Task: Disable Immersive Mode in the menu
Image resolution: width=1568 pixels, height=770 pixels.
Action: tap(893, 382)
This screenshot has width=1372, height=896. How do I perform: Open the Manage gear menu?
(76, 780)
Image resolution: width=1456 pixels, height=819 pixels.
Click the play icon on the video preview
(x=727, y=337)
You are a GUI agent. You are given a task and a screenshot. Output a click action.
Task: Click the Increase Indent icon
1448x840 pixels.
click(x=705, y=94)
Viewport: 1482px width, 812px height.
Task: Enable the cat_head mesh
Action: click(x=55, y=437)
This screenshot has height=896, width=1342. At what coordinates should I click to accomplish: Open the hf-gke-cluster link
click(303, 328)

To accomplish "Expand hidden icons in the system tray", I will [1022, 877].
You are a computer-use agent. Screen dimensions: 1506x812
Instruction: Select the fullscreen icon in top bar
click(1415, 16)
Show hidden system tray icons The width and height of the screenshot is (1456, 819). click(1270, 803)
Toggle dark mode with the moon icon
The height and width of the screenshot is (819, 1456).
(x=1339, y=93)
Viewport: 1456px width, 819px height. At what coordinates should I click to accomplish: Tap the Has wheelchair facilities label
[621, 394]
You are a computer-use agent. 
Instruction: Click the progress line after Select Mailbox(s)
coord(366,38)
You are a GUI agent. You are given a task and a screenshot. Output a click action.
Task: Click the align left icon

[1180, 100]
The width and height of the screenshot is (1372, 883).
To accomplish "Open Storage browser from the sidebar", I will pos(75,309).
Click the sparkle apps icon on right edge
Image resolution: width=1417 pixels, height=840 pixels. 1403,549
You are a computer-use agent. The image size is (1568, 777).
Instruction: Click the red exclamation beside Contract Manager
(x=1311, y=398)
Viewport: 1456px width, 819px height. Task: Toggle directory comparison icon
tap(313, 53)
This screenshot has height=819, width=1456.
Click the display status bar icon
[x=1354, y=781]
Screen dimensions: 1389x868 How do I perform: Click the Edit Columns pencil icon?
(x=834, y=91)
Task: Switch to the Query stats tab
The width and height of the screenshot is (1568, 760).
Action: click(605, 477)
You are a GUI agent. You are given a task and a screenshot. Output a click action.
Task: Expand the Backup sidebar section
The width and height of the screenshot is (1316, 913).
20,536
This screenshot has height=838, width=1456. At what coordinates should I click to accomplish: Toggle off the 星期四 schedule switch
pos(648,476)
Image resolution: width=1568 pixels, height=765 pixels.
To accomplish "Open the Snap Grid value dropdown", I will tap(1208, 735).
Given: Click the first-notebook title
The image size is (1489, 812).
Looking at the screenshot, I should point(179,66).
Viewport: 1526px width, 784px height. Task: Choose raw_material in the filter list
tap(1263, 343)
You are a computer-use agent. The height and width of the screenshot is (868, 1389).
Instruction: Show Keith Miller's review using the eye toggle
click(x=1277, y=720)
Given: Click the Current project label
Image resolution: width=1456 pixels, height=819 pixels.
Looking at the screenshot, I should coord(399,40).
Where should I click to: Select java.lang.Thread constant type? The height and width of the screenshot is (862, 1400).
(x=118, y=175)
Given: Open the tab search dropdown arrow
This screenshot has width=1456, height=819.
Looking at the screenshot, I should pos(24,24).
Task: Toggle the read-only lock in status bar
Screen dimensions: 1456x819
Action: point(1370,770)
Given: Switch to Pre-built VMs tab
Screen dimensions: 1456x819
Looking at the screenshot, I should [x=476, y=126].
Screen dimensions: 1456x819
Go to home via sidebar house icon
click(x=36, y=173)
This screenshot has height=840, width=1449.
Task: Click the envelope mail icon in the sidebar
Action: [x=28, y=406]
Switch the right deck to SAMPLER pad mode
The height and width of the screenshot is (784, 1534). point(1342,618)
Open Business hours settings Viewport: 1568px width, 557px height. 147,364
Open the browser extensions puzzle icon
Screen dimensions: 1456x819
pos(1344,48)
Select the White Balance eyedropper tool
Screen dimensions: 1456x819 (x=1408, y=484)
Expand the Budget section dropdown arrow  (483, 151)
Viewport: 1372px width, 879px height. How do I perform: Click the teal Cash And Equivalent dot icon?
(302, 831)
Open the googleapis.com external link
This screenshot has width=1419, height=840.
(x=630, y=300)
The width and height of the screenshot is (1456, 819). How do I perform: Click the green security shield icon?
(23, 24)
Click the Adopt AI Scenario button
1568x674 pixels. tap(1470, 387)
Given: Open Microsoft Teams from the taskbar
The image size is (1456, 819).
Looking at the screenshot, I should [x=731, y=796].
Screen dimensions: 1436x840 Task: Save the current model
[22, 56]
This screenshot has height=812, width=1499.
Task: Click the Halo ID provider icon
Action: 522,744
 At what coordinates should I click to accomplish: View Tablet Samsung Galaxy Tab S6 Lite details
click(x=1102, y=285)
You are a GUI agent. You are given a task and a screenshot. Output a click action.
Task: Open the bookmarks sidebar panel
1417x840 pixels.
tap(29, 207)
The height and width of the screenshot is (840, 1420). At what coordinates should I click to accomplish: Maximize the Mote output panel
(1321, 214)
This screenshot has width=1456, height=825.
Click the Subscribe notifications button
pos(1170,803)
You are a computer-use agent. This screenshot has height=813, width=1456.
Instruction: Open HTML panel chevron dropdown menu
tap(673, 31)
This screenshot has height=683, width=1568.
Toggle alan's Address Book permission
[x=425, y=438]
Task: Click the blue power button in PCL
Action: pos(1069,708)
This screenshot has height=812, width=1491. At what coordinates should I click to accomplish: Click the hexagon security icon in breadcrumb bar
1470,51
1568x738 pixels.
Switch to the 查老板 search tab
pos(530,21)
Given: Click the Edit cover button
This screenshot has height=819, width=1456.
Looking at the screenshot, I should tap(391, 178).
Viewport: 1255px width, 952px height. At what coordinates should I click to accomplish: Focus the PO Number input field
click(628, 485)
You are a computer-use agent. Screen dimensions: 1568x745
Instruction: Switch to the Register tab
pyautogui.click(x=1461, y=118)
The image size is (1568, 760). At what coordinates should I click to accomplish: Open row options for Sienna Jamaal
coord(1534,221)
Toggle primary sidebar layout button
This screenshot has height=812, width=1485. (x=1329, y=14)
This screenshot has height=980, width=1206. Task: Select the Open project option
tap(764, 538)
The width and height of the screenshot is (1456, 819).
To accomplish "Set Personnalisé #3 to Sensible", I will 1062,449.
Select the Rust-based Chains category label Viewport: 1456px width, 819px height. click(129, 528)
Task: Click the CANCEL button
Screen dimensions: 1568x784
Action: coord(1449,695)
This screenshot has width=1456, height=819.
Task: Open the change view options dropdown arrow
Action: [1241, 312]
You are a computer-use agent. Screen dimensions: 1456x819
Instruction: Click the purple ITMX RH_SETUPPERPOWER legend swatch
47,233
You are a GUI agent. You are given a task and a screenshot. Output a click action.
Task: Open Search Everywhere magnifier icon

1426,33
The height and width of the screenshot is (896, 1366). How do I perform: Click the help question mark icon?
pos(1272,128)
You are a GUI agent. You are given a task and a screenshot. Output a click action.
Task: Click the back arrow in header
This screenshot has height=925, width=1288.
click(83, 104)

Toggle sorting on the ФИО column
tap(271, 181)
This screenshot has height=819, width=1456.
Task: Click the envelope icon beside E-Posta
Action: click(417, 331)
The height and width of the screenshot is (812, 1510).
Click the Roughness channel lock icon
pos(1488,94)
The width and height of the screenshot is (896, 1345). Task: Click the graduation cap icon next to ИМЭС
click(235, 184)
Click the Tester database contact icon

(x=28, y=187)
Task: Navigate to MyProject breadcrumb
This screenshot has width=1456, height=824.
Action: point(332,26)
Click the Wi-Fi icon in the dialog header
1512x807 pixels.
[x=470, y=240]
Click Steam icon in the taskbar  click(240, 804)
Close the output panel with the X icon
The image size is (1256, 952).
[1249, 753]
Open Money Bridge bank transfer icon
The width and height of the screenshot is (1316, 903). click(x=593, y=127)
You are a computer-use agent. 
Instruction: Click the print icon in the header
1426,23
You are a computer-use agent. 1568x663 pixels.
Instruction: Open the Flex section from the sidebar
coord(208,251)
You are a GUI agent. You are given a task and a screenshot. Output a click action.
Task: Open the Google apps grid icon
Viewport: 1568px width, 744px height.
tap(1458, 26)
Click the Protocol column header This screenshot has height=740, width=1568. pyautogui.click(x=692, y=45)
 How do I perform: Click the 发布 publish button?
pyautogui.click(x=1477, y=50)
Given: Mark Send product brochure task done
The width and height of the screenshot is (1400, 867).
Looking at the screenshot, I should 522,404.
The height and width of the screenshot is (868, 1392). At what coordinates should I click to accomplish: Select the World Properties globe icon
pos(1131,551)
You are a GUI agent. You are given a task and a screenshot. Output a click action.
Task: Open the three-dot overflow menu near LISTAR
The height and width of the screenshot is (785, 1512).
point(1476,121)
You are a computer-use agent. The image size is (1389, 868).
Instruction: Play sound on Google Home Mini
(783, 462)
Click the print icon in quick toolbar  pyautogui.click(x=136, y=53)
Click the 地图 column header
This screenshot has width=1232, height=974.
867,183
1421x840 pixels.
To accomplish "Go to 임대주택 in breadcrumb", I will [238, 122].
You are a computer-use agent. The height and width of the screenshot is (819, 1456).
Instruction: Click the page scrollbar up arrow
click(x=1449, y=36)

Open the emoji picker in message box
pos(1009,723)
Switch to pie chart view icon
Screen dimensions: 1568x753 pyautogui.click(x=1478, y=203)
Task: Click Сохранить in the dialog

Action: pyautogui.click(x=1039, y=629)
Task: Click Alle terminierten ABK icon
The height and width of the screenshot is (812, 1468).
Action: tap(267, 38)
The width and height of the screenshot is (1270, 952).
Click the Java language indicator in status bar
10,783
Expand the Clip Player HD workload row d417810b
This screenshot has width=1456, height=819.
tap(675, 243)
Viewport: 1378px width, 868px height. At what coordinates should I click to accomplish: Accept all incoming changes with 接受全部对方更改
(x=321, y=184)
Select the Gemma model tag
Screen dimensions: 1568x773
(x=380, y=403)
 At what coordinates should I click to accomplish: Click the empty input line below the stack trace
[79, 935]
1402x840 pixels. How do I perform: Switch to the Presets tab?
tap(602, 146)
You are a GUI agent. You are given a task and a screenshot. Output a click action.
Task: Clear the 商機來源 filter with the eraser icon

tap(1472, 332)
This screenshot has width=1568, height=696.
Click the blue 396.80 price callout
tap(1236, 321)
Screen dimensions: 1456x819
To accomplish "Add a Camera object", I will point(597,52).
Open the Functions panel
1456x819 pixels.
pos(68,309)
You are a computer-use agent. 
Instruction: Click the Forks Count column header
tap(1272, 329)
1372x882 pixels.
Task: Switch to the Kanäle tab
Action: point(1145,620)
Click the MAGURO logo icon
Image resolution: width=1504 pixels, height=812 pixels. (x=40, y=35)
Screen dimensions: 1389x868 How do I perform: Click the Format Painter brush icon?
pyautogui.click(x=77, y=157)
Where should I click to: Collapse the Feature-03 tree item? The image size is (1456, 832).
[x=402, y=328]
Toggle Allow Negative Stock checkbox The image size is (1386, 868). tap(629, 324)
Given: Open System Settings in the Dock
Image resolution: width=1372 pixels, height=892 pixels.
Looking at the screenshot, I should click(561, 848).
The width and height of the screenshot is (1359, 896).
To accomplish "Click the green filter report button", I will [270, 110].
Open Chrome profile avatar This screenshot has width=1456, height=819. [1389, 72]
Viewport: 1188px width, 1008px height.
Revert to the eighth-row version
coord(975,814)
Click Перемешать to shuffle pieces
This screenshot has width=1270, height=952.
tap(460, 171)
▬▬▬▬▬▬
Try it: Provide the count of lines holding the word "tray" in these entries, and no other words.

Task answer: 2